Records for this exercise »
+ + + + + + +
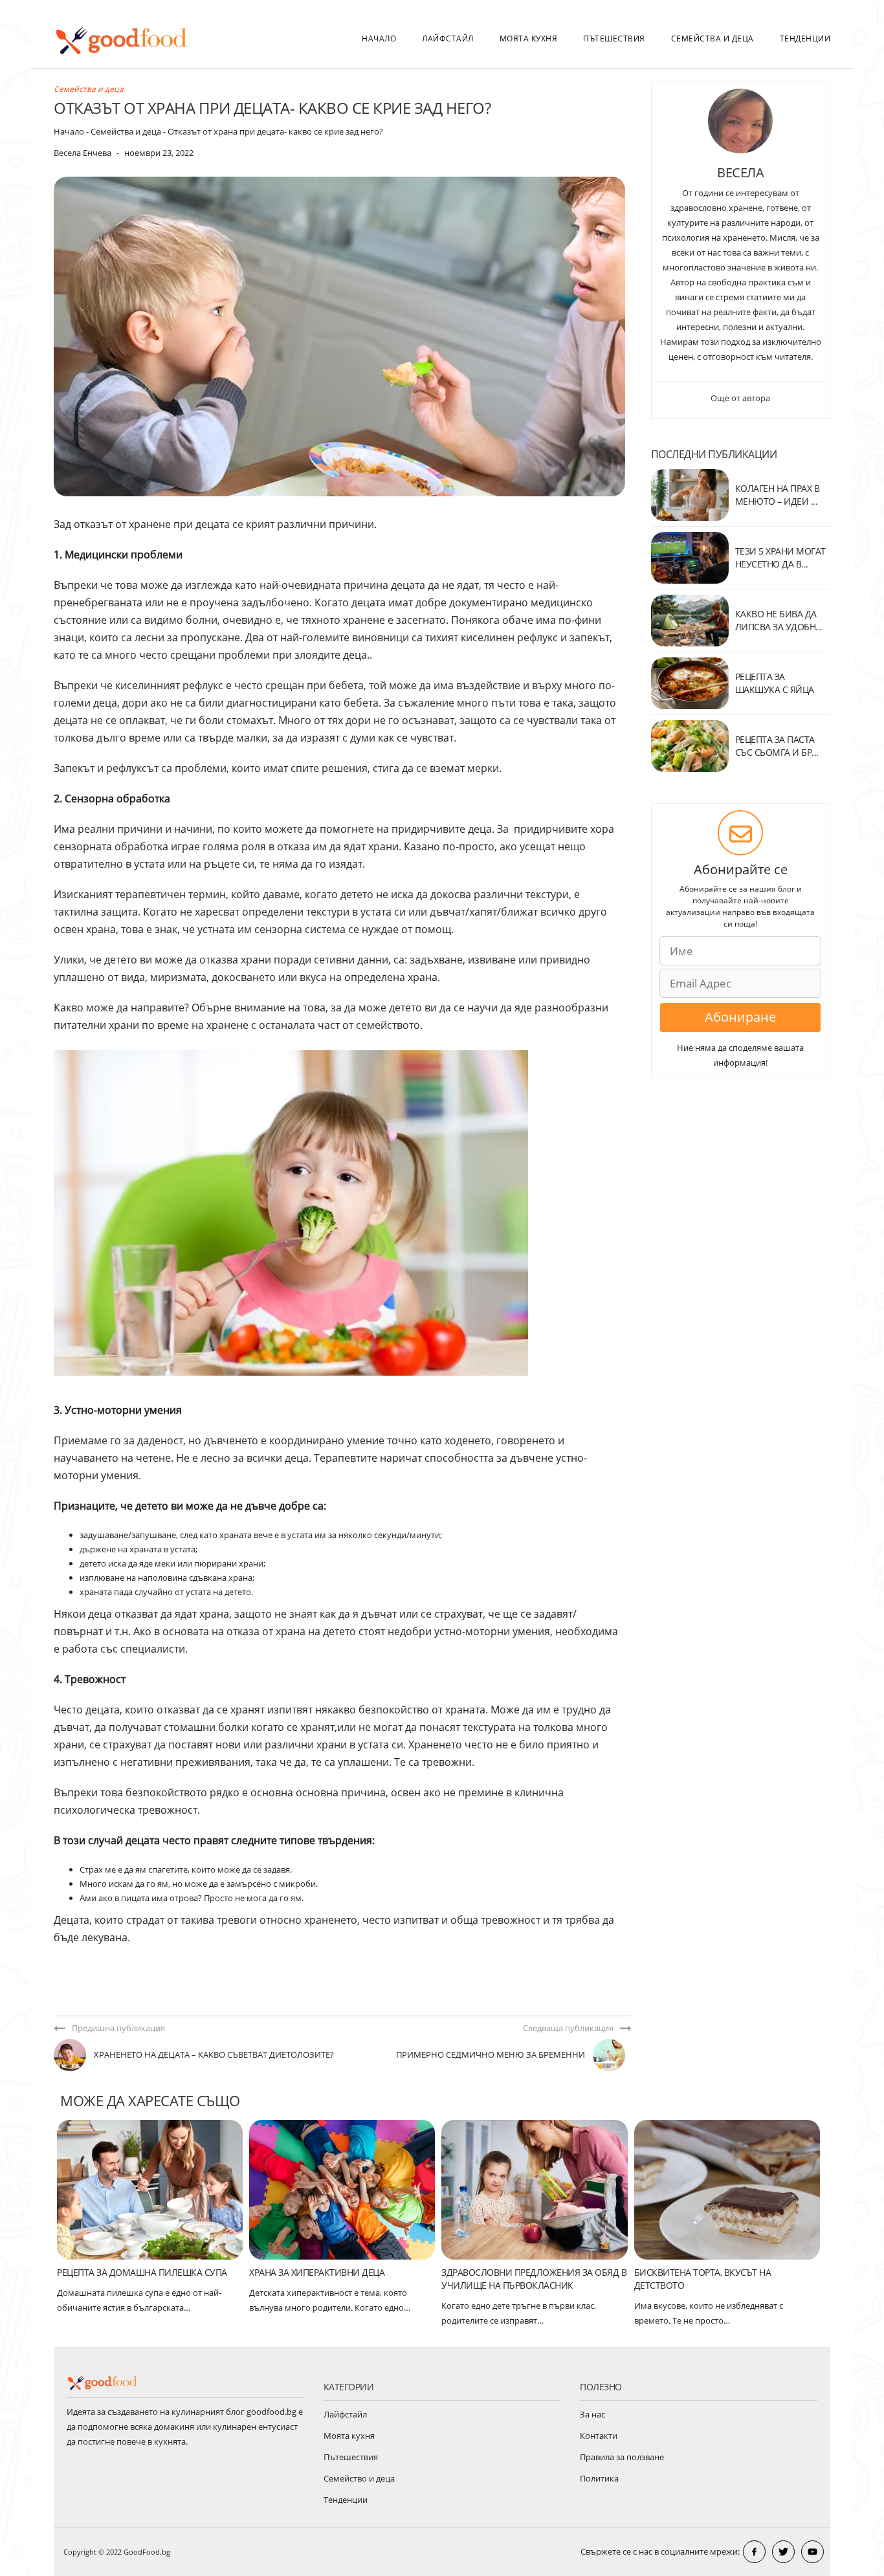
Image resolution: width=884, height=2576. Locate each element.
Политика (599, 2478)
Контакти (598, 2435)
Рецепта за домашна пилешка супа (142, 2272)
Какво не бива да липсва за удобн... (779, 620)
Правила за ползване (622, 2457)
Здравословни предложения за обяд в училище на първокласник (533, 2278)
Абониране (740, 1017)
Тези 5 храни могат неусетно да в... (780, 557)
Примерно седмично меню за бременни (490, 2054)
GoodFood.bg (147, 2552)
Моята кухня (529, 38)
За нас (592, 2414)
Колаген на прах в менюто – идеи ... (777, 494)
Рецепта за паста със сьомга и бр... (777, 745)
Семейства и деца (712, 38)
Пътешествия (614, 38)
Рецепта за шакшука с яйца (774, 683)
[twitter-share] (783, 2552)
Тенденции (805, 38)
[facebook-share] (754, 2552)
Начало (379, 38)
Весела (740, 172)
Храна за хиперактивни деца (316, 2272)
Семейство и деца (359, 2478)
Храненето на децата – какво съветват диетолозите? (214, 2054)
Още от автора (740, 398)
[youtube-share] (812, 2552)
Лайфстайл (448, 38)
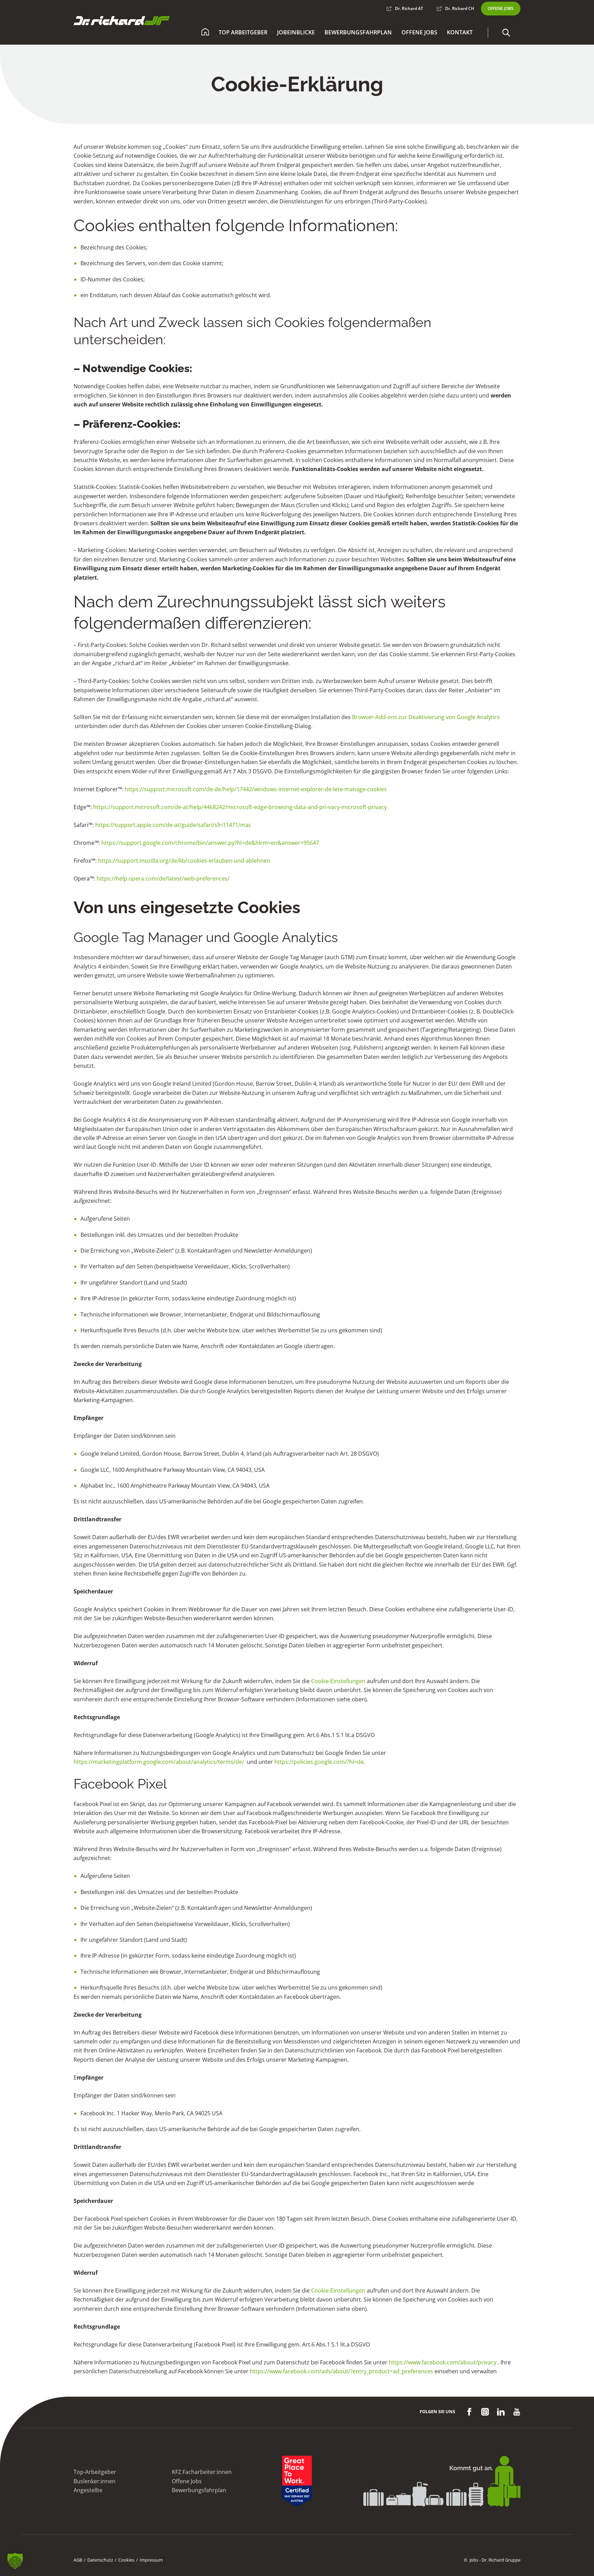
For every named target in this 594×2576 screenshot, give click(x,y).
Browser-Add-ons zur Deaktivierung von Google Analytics (426, 717)
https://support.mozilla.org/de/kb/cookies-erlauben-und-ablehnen (185, 860)
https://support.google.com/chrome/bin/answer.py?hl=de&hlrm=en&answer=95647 (210, 843)
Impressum (151, 2560)
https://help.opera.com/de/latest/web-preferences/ (163, 878)
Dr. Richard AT (409, 8)
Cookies (126, 2560)
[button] (506, 32)
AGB (78, 2560)
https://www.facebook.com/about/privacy (442, 2362)
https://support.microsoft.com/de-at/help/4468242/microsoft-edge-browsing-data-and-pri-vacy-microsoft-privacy (240, 807)
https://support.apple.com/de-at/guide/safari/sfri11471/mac (173, 825)
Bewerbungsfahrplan (358, 32)
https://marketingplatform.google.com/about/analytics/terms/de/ (159, 1762)
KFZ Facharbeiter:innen (202, 2472)
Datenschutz (100, 2560)
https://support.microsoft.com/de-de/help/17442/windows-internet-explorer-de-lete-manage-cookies (256, 789)
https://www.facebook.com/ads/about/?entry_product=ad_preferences (341, 2371)
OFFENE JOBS (501, 8)
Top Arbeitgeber (243, 32)
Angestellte (88, 2490)
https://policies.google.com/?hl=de (319, 1762)
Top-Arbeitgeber (95, 2472)
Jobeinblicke (296, 32)
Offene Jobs (419, 32)
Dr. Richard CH (459, 8)
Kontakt (460, 32)
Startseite (205, 32)
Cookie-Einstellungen (338, 1681)
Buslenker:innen (95, 2481)
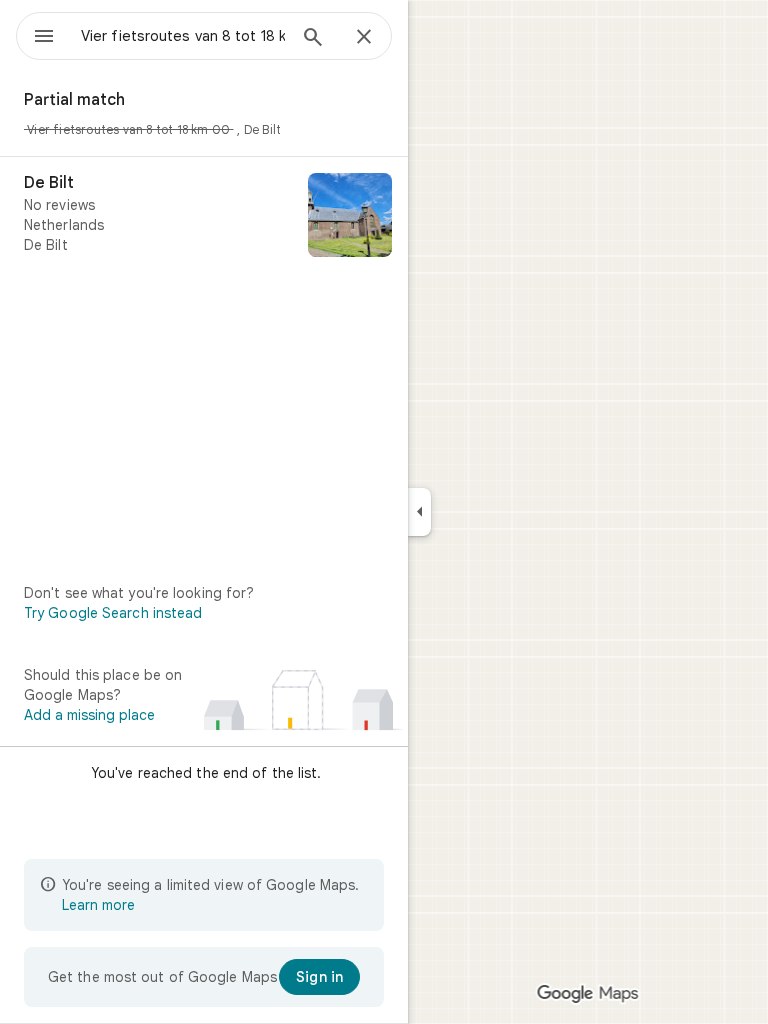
+ + + + + + +
Exercise »
The preceding listing is to be restated word for word, with every picture omitted.

Expected answer »
Image resolution: width=884, height=2576. Locate each element.
Политика (599, 2478)
Контакти (598, 2435)
Рецепта за домашна пилешка супа (142, 2272)
Какво не бива да липсва за удобн... (779, 620)
Правила за ползване (622, 2457)
Здравословни предложения за обяд в училище на първокласник (533, 2278)
Абониране (740, 1017)
Тези 5 храни могат неусетно да в... (780, 557)
Примерно седмично меню за бременни (490, 2054)
GoodFood.bg (147, 2552)
Моята кухня (529, 38)
За нас (592, 2414)
Колаген на прах в менюто – идеи ... (777, 494)
Рецепта за паста със сьомга и бр... (777, 745)
Семейства и деца (712, 38)
Пътешествия (614, 38)
Рецепта за шакшука с яйца (774, 683)
[twitter-share] (783, 2552)
Тенденции (805, 38)
[facebook-share] (754, 2552)
Начало (379, 38)
Весела (740, 172)
Храна за хиперактивни деца (316, 2272)
Семейство и деца (359, 2478)
Храненето на децата – какво съветват диетолозите? (214, 2054)
Още от автора (740, 398)
[youtube-share] (812, 2552)
Лайфстайл (448, 38)
For every named target in this 594×2576 screenshot, give click(x,y).
Browser-Add-ons zur Deaktivierung von Google Analytics (426, 717)
https://support.mozilla.org/de/kb/cookies-erlauben-und-ablehnen (185, 860)
https://support.google.com/chrome/bin/answer.py?hl=de&hlrm=en&answer=95647 (210, 843)
Impressum (151, 2560)
https://help.opera.com/de/latest/web-preferences/ (163, 878)
Dr. Richard AT (409, 8)
Cookies (126, 2560)
[button] (506, 32)
AGB (78, 2560)
https://www.facebook.com/about/privacy (442, 2362)
https://support.microsoft.com/de-at/help/4468242/microsoft-edge-browsing-data-and-pri-vacy-microsoft-privacy (240, 807)
https://support.apple.com/de-at/guide/safari/sfri11471/mac (173, 825)
Bewerbungsfahrplan (358, 32)
https://marketingplatform.google.com/about/analytics/terms/de/ (159, 1762)
KFZ Facharbeiter:innen (202, 2472)
Datenschutz (100, 2560)
https://support.microsoft.com/de-de/help/17442/windows-internet-explorer-de-lete-manage-cookies (256, 789)
https://www.facebook.com/ads/about/?entry_product=ad_preferences (341, 2371)
OFFENE JOBS (501, 8)
Top Arbeitgeber (243, 32)
Angestellte (88, 2490)
https://policies.google.com/?hl=de (319, 1762)
Top-Arbeitgeber (95, 2472)
Jobeinblicke (296, 32)
Offene Jobs (419, 32)
Dr. Richard CH (459, 8)
Kontakt (460, 32)
Startseite (205, 32)
Cookie-Einstellungen (338, 1681)
Buslenker:innen (95, 2481)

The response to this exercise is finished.